Towards the end of the year, my teacher, Mrs. Glantz, proposed a class party. She said we should ask our parents to see if anyone could host it. I immediately said that my family could do it. Mrs. Glantz said I had to bring a note from my mother. I did. She seemed uncertain about this, so she called my mother who confirmed that we could host at our house.

“Ok,” said Mrs Glantz, dubiously. “I’ll just take up a little collection from the children to help with the expenses.”

“Thank you,” said my mother, “but there’s really no need.”

“Oh, no worries, no worries. The children can help out.”

Puzzled, my mother accepted. Mrs. Glantz sent home the collected money, and the weekend before the party, we prepared food and decorations. I was really excited.

Finally, the big day came. The whole class was going to walk (not roller skate) to my house. I was probably wearing my fancy green pants/black leotard outfit because I loved it. My mother came to school and she and Mrs. Glantz led the way to our place.

As they walked and chatted, my mother noticed that at many intersections Mrs. Glantz seemed to want to turn away from our neighborhood, towards the ones a little closer to the school with smaller houses, but she didn’t think much of it. As we turned into our neighborhood, my teacher got quiet. Then, we arrived at our house, she exclaimed, “Oh, but this is a beautiful home!”

****

Sometime after the party ended, my mother took a long look at me and realized what had happened: the yearlong experiment of letting me dress myself had resulted in my teacher thinking that we were poor. When she tells this story, we all laugh and it ends here. But when I think back, I realize that fourth grade was when I started bathing regularly and my outfits mostly matched. I wonder now how Mrs Glantz might have treated me differently if I had dressed differently? I marvel at the privilege of changing my clothes to change people’s perception of me. And I’m not even the tiniest bit surprised that things changed in fourth grade.

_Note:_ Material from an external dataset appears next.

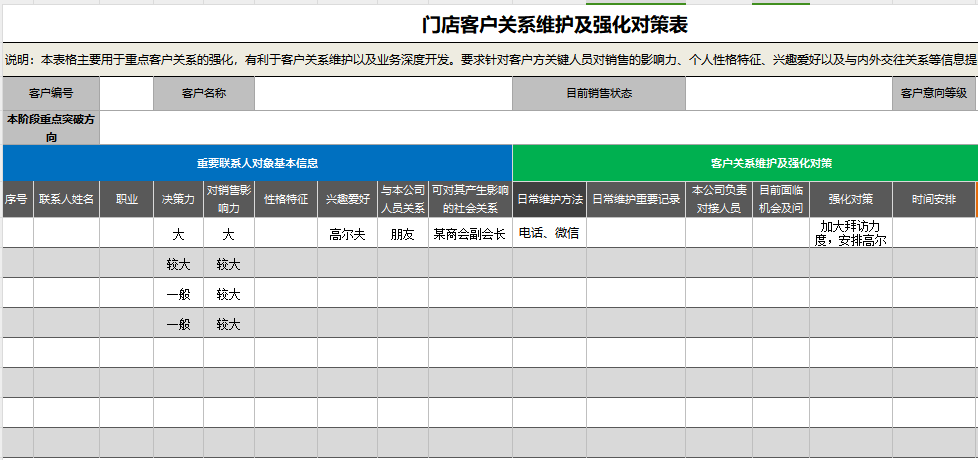The width and height of the screenshot is (978, 460).
Task: Select the 客户意向等级 label cell
Action: coord(934,94)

At this point, my sister had inherited the beautiful pants.

What counts? #SOL22 26/31

I slept in a little and was rather pleased with myself. Downstairs, I made toast and tea, did some puzzles, checked the news. I baked banana bread and washed the dishes, started the laundry and went for a walk with my spouse. We agreed on another attempt to limit screen time in our household. I met with friends to talk pedagogy, instruction and life. Afterwards, I cleaned out the fridge and warmed up some lunch. I tried to convince the teenager that the new screen time rules would not, in fact, be a disaster for him, then sent him off to a birthday party. I bathed, checked on a friend sick with Covid, cycled the laundry, and responded to emails. I repotted three plants, rooted some succulents, and set up for seedlings. I swept the floor. I gathered the kids and dropped them at a friends’ house, then gathered the moms and went to a fundraiser. (Because of Covid, we took our food to one house, leaving the kids to enjoy their pizza at another.) We caught up as we ate.

What did you do today? we asked and each, in turn, we responded nothing much.

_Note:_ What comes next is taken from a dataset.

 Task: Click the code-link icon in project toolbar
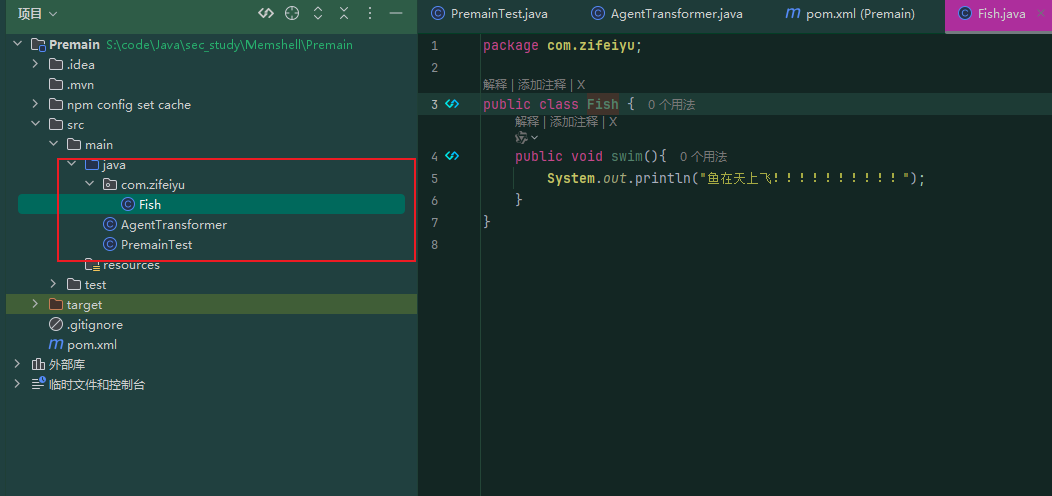[266, 13]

None of us are sleeping well. We are weary.

Now, having rearranged moms and kids and homes, now finally sitting down to write, my thoughts cycle through the endless list of things left undone: more laundry, tidying, grading essays, planning lessons, baking a birthday cake, reading…

What did you do today? Nothing much.

What counts as something?

The cool sweetness of blackberry jam, a counterpoint to the toast’s warm crunch
The quick delight of the last numbers falling into place as I solve the grid
The slight tug of the fork as the banana mixture thickens; the smell of brown sugar and chocolate permeates the house
The wet crumble of dirt and the earthy promise of life
The unending tumble of children
The warmth of clothes pulled from the dryer, the slow warmth of soup in ceramic bowls, the warmth of friends who understand weariness

What did you do today? Enough. I did enough.